The US National Labor Relations Board, Department of Labor and Equal Employment Opportunity Commission have launched a coordinated prosecutorial assault on businesses that use outsourcing, franchising or sub-contracting.  The government’s agenda is unabashedly activist and pro-union.

Management lawyers need to follow these developments closely, because they will have far-reaching impact on business practices, business transactions and litigation. Clients should be advised to review their policies, procedures, business relationships and practice now to limit their risk.
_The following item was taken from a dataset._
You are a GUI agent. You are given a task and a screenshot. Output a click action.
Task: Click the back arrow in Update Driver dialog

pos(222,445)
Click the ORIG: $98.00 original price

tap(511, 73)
Prominently in the news is the NLRB’s published prosecutorial agenda, including:

  • Increasing scrutiny and involvement in the non-union workplace
  • Expediting the process for conducting union representation elections
  • Broadening a successor company’s obligation to bargain
  • Voiding arbitration agreements with class action prohibitions
  • Restricting confidentiality rules during employer investigations
  • Expanding rights to representation in the nonunion workplace and
  • Restricting employer policies concerning at-will employment, confidentiality, workplace decorum, social media and employee/union use of employer email systems.

A pending case is both illustrative and hyper-significant because it affects every business that subcontracts or outsources any function. In Browning-Ferris Industries of California, Inc., et al., v. Sanitary Truck Drivers and Helpers Local 350, International Brotherhood of Teamsters the NLRB is reconsidering the historic joint employer standard. Currently, legally separate business entities are joint employers only when they actually share the control or co-determine the essential terms and conditions of employment (i.e., hiring, firing, wages, hours and working conditions, discipline, supervision, and direction of employees).  The test requires the putative joint employer’s control over these employment conditions to be direct and immediate.
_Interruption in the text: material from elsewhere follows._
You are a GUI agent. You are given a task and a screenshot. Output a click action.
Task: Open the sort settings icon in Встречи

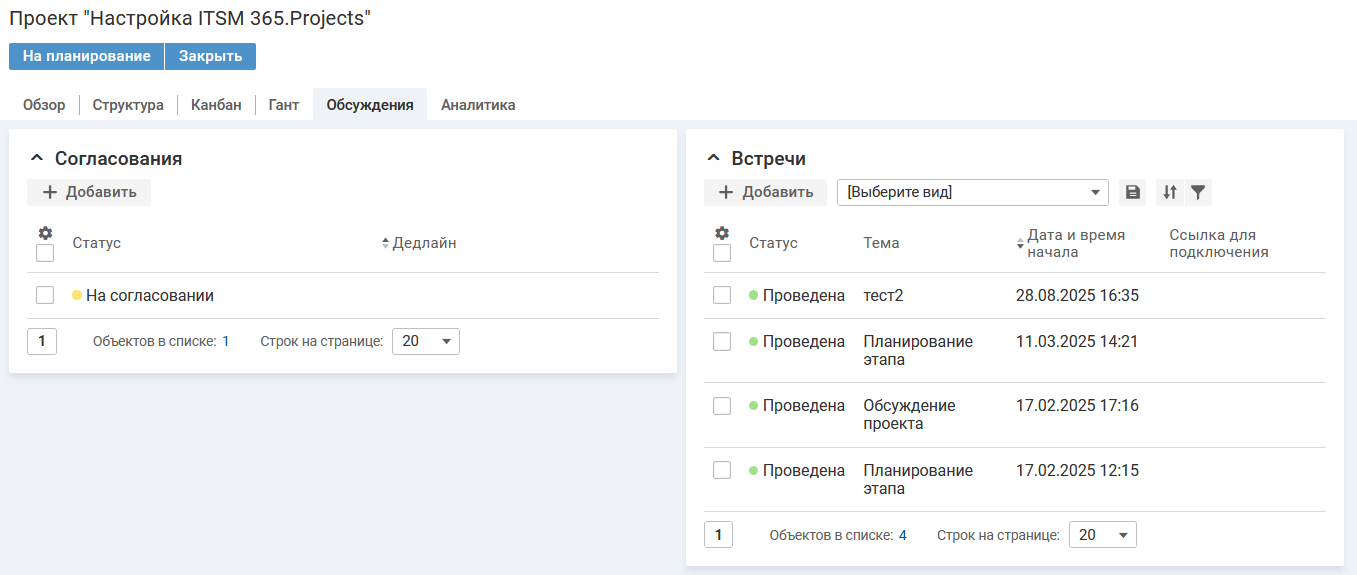coord(1169,192)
In Browning-Ferris, the NLRB general counsel (a former union attorney) has advocated outright abandonment of the current standard. He proposes adoption of a new test that will significantly broaden the reach of the joint employer doctrine by eliminating the requirement for direct control, and making indirect and potential control sufficient to establish a joint employer relationship. The NLRB’s general counsel also asserts that joint employer status should exist where “industrial realities” make the putative joint employer essential for meaningful bargaining. Under this loose standard nearly every large company with deep pockets will be presumed to be a joint employer with those businesses to which it subcontracts, uses temporary employees and even in the franchisor/franchisee relationship. The NLRB is expected to adopt the new standard when it issues its decision.

On July 29, the NLRB Office of the General Counsel announced that (barring settlement) the NLRB would issue formal complaints against McDonald’s Corporation as a joint employer. Currently, there are 43 pending unfair labor practice charges in which the NLRB has indicated McDonald’s Corporation would be listed as a joint employer. Since August, over 50 new unfair labor practice have been filed against other businesses under this new joint employer theory.

The EEOC fully supports the broader standard, and the DOL has embarked on the same enforcement strategy under the leadership of David Weil, recently appointed to run the Wage and Hour Division. He is the author of The Fissured Workplace: Why Work Became So Bad for So Many and What Can Be Done to Improve It. Using the broader joint employer standard, the DOL is prosecuting companies that use outsourcing, franchising, or sub-contracting for “wage theft” when the businesses performing the outsourced work violate wage and hour laws.

Simply stated, each of the three key federal government prosecutors of labor, employment and wage-hour violations intends to expand the traditional definitions of “joint employer.” This shift in prosecutorial discretion now must be factored into business decision-making, including transactional due diligence.